Dataset content START
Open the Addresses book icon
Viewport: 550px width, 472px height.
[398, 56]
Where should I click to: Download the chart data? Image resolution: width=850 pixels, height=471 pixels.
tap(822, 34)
Dataset content END
Exercise objective — Copy the listing exactly.

Result of this exercise —
Open the Addresses book icon
Viewport: 550px width, 472px height.
[398, 56]
Where should I click to: Download the chart data? Image resolution: width=850 pixels, height=471 pixels.
tap(822, 34)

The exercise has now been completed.